After a moment or two, the vet shook his head and sadly said, "I'm sorry, your duck, Cuddles, has passed away."
The distressed woman wailed, "Are you sure?"
"Yes, I am sure. Your duck is dead," replied the vet.
"How can you be so sure?" she protested. "I mean you haven't done any testing on him or anything. He might just be in a coma or something."
The vet rolled his eyes, turned around and left the room. He returned a few minutes later with a black Labrador Retriever. As the duck's owner looked on in amazement, the dog stood on his hind legs, put his front paws on the examination table and sniffed the duck from top to bottom. He then looked up at the vet with sad eyes and shook his head.
The vet patted the dog on the head and took it out of the room. A few minutes later he returned with a cat. The cat jumped on the table and also delicately sniffed the bird from head to foot. The cat sat back on its haunches, shook its head, meowed softly and strolled out of the room.

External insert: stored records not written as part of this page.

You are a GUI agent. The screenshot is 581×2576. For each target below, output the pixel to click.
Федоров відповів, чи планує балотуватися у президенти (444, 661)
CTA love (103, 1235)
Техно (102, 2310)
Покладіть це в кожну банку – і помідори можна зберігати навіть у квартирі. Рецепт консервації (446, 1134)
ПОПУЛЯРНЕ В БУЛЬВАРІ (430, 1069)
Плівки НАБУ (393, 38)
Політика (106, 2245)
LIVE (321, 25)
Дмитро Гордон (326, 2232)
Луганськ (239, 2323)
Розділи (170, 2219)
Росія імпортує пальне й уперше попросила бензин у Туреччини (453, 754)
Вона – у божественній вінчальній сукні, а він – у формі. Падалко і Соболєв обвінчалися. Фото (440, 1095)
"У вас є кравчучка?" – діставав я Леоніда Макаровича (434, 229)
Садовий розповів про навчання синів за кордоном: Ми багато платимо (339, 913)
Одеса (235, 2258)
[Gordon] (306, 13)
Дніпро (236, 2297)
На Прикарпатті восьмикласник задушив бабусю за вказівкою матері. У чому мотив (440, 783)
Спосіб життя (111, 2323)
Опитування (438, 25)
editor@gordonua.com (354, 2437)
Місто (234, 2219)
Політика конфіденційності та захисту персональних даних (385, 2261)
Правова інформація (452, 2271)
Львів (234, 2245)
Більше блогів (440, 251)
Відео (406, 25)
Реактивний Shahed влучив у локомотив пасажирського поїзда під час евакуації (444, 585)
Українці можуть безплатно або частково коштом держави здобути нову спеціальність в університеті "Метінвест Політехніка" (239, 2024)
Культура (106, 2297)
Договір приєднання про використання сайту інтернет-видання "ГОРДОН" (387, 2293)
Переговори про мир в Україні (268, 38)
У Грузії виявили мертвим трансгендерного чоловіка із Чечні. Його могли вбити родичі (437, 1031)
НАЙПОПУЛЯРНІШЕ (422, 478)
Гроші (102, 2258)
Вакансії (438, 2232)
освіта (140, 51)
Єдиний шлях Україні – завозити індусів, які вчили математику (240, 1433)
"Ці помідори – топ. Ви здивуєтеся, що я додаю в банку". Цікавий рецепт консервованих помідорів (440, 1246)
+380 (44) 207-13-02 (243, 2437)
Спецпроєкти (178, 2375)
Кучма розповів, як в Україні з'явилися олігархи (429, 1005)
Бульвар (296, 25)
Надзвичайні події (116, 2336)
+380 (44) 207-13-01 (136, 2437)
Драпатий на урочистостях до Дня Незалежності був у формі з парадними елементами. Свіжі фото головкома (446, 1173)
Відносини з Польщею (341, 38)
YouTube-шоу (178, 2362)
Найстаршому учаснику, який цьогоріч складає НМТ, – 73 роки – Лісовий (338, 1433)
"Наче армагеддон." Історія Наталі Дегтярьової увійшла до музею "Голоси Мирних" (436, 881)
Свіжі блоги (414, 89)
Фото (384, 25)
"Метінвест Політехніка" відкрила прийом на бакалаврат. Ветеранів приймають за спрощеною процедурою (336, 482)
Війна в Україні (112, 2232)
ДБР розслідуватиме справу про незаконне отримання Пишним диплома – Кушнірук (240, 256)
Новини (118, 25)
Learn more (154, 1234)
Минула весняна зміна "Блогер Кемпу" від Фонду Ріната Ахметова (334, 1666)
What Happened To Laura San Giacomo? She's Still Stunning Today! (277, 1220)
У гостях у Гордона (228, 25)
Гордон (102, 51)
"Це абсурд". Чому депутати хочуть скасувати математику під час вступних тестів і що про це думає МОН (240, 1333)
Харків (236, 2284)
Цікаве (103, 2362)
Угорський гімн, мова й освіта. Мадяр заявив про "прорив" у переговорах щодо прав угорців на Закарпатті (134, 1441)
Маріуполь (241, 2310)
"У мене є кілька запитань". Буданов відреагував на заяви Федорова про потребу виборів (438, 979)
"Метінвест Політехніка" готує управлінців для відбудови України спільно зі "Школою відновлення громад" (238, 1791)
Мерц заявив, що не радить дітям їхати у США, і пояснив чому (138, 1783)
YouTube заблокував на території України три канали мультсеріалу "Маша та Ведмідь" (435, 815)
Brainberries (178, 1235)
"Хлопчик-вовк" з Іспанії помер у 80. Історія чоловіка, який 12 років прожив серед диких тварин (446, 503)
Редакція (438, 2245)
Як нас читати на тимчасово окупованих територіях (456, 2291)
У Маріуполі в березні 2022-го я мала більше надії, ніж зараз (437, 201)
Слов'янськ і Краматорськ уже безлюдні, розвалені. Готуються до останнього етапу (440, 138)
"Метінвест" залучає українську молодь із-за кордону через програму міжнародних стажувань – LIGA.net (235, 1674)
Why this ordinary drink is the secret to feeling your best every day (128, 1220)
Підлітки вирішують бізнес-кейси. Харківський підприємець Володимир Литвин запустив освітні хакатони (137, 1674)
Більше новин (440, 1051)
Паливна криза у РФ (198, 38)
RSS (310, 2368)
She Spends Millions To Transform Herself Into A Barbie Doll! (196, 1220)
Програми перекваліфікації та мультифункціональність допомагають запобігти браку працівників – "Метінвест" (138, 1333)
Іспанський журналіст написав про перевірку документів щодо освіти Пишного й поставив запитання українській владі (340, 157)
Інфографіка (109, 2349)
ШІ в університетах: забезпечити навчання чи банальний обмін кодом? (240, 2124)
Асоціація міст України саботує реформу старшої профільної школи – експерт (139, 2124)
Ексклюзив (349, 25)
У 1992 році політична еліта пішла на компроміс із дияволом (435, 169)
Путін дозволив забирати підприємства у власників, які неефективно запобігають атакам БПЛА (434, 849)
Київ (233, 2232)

The vet looked at the woman and said, "I'm sorry, but as I said, this is most definitely, 100% certifiably a dead duck."
The vet turned to his computer terminal, hit a few keys and produced a bill, which he handed to the woman. The duck's owner, still in shock, took the bill. "$250!" she cried, "$250 just to tell me my duck is dead!"
The vet shrugged, "I'm sorry. If you had just taken my word for it, the bill would have been $25, but with the Lab Report and the Cat Scan, it's now $250."